> [Exercise directions]
Your answer must be only the lines below from the one containing "Select November 30 with 712 applicants" through the one containing "This screenshot has width=1024, height=576.", copied exactly, with the pictures left out.

Pixel coordinate grounding data:
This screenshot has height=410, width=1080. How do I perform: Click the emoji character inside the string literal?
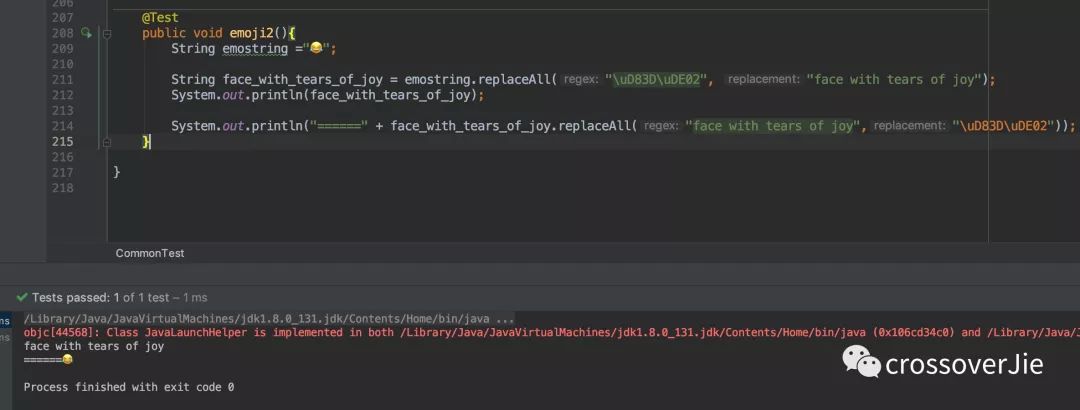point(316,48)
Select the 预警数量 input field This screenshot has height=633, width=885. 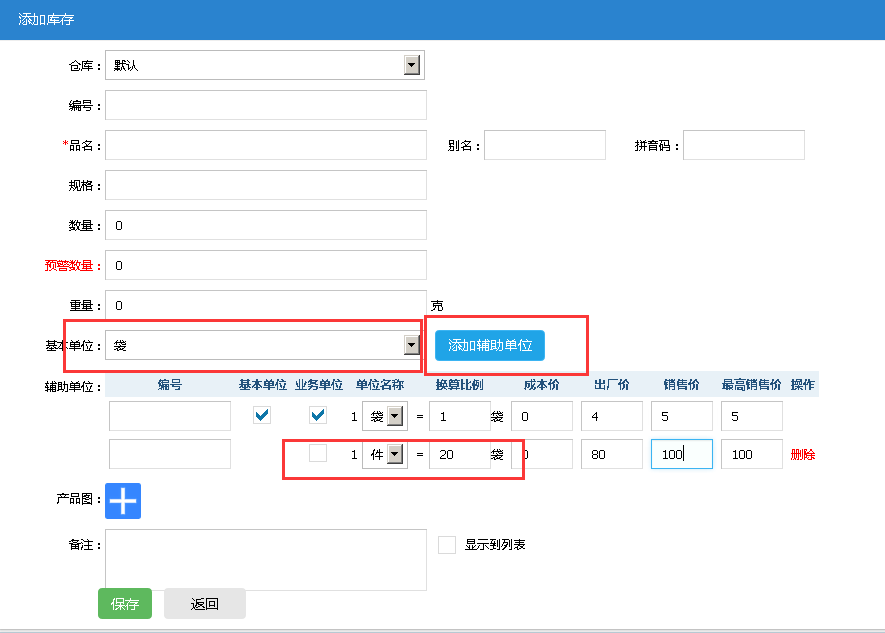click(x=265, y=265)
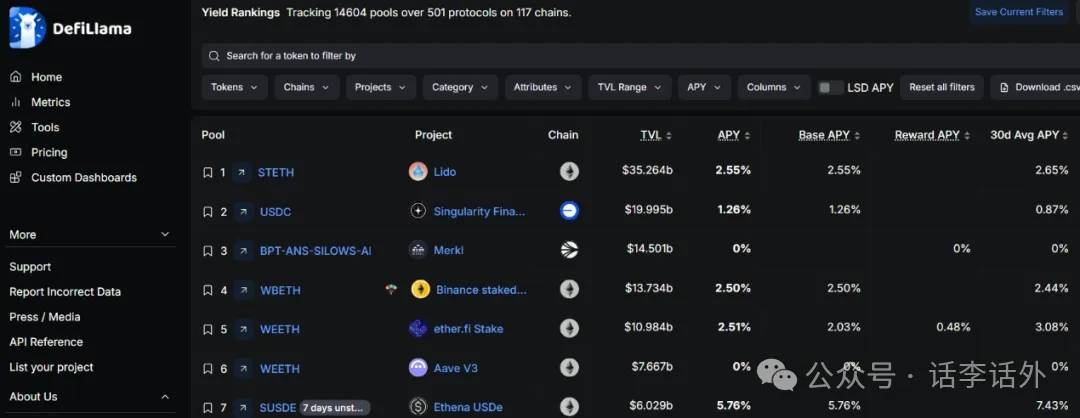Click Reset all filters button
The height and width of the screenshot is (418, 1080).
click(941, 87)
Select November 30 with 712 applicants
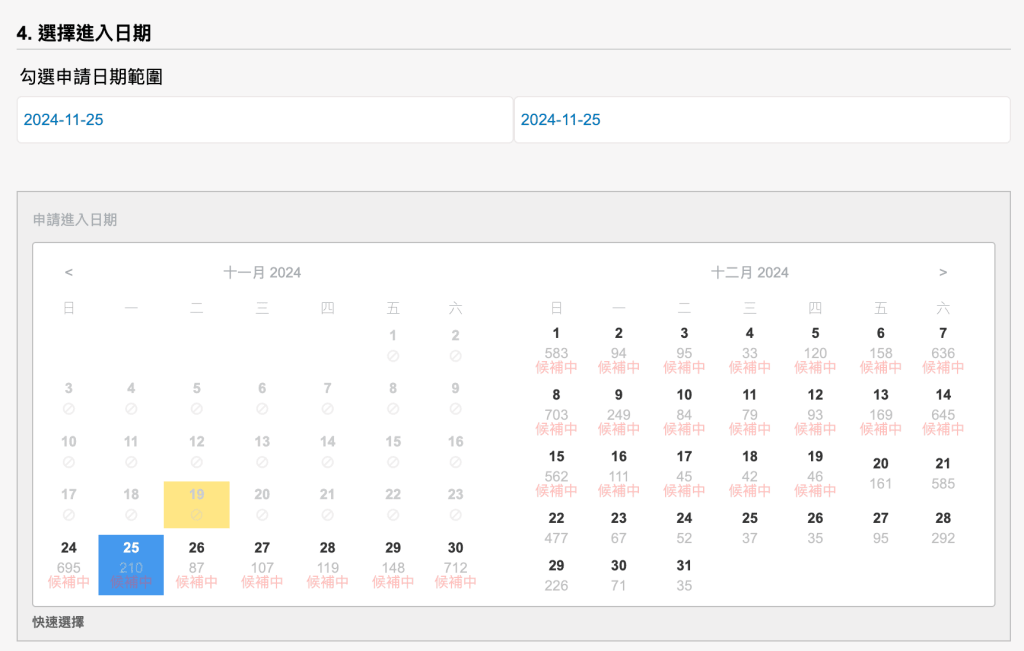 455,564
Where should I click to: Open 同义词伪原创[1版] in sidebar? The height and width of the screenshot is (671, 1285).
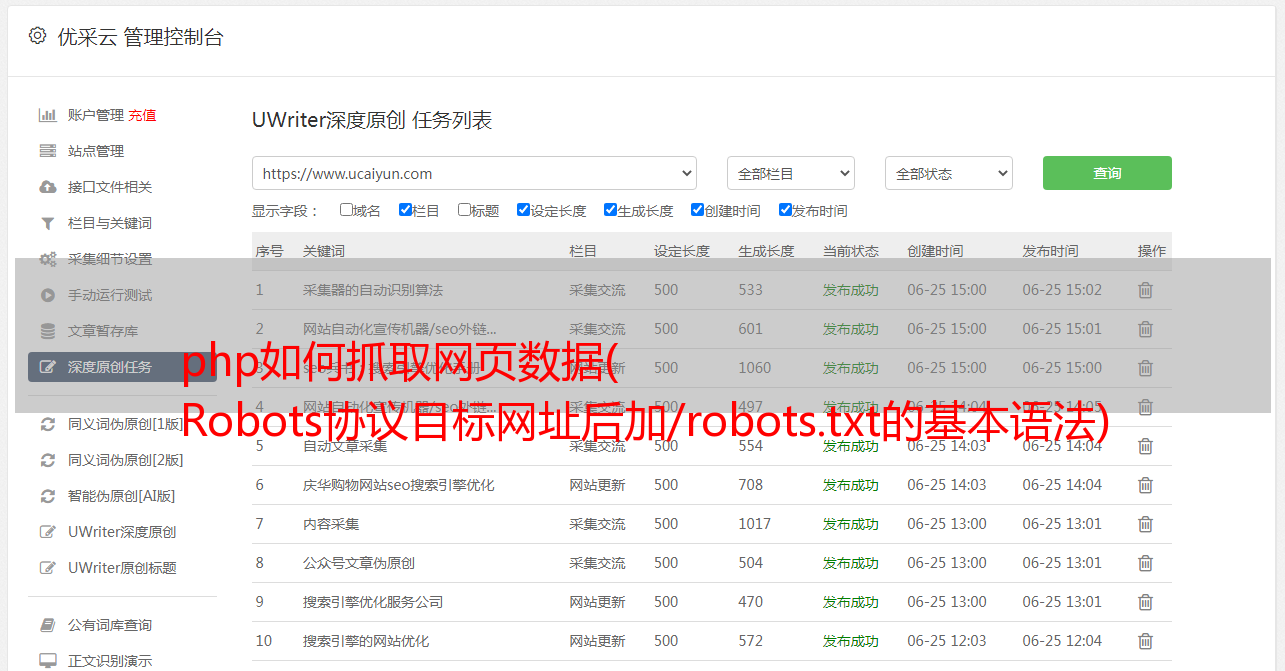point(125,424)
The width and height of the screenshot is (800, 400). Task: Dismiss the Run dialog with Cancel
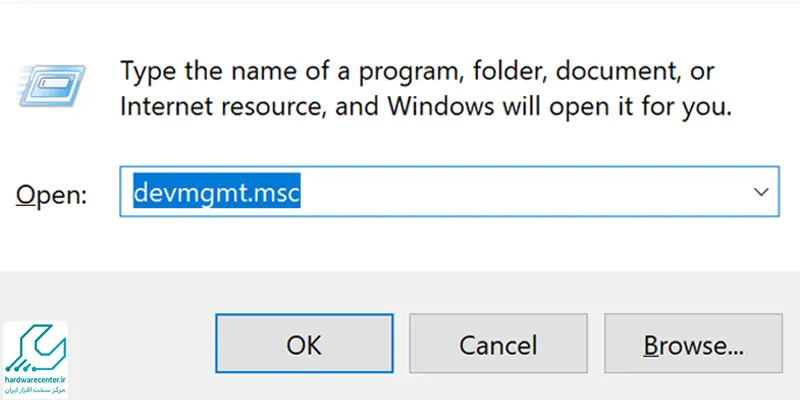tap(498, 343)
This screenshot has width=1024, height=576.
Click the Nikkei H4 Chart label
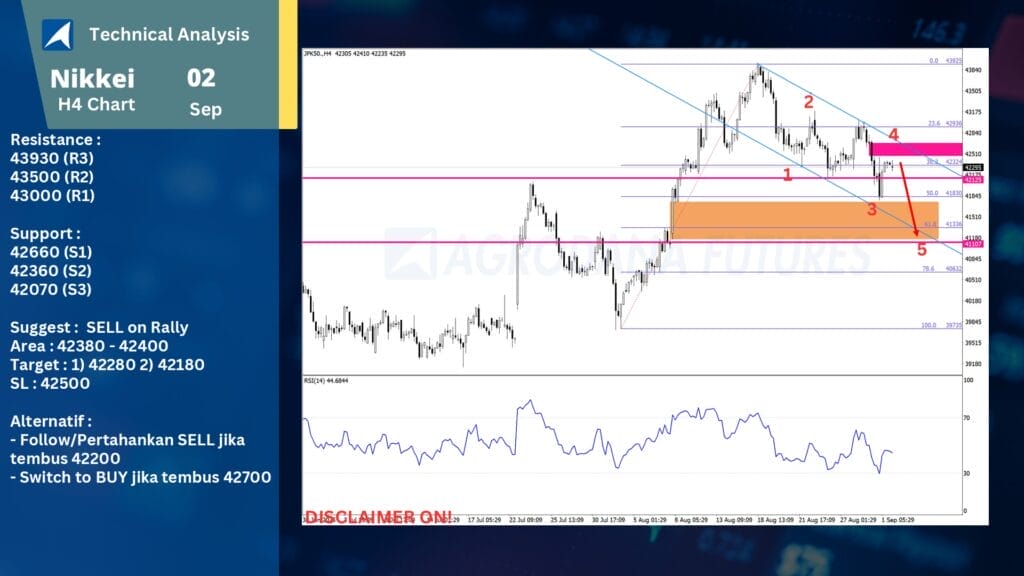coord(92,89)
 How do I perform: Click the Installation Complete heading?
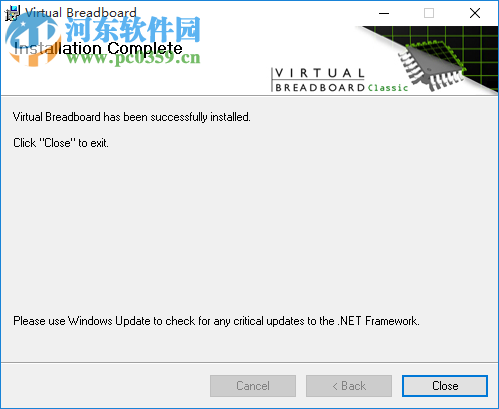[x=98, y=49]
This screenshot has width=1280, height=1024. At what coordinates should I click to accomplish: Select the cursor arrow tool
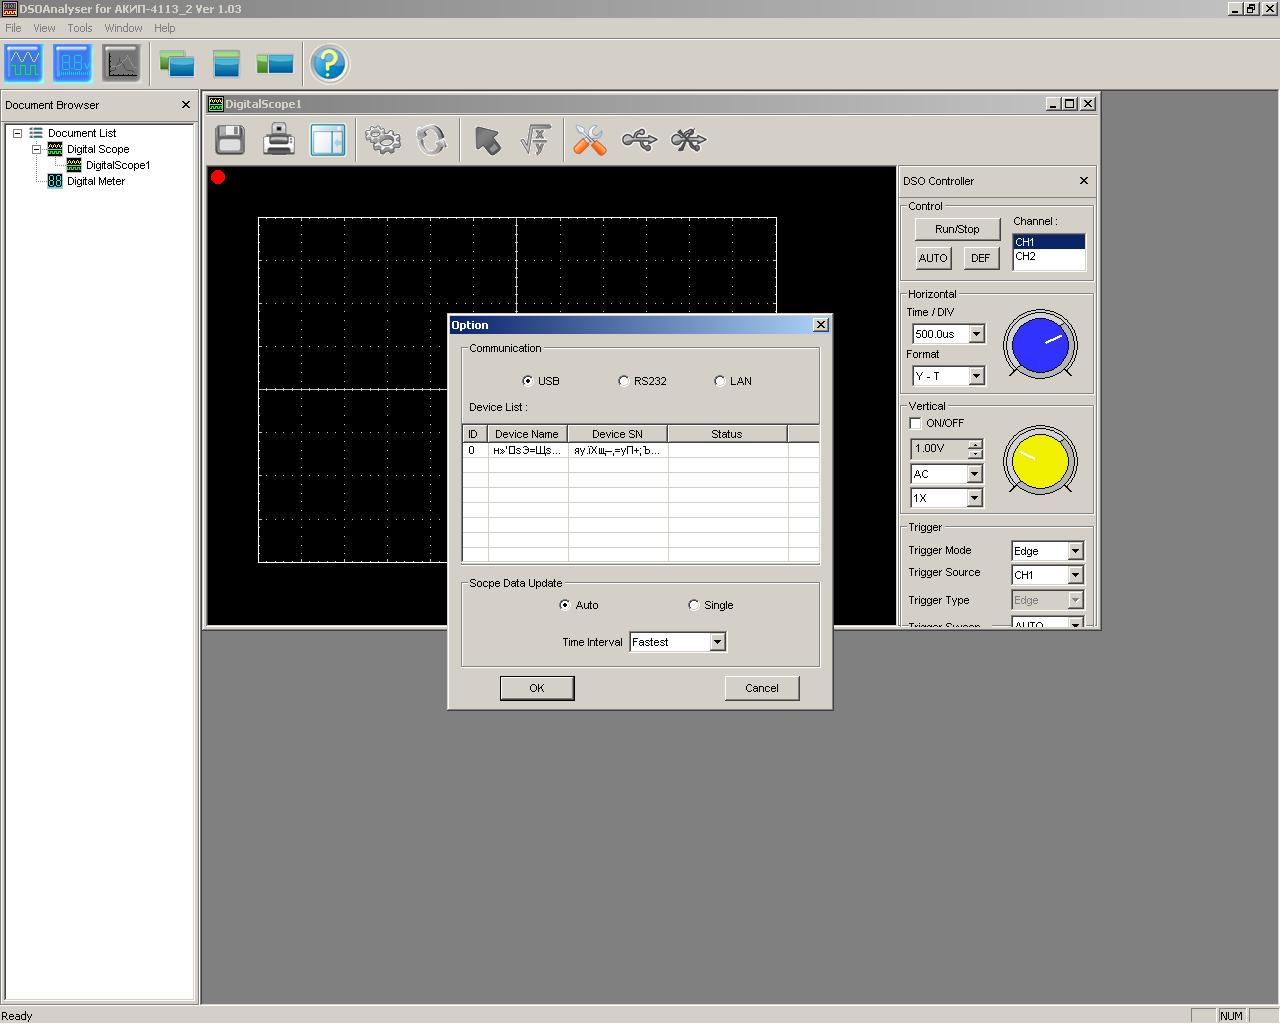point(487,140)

> [Exercise solution]
Select November 30 with 712 applicants
 455,564
Where should I click to: Open 同义词伪原创[1版] in sidebar? The height and width of the screenshot is (671, 1285).
point(125,424)
The width and height of the screenshot is (800, 400). Task: Dismiss the Run dialog with Cancel
tap(498, 343)
This screenshot has width=1024, height=576.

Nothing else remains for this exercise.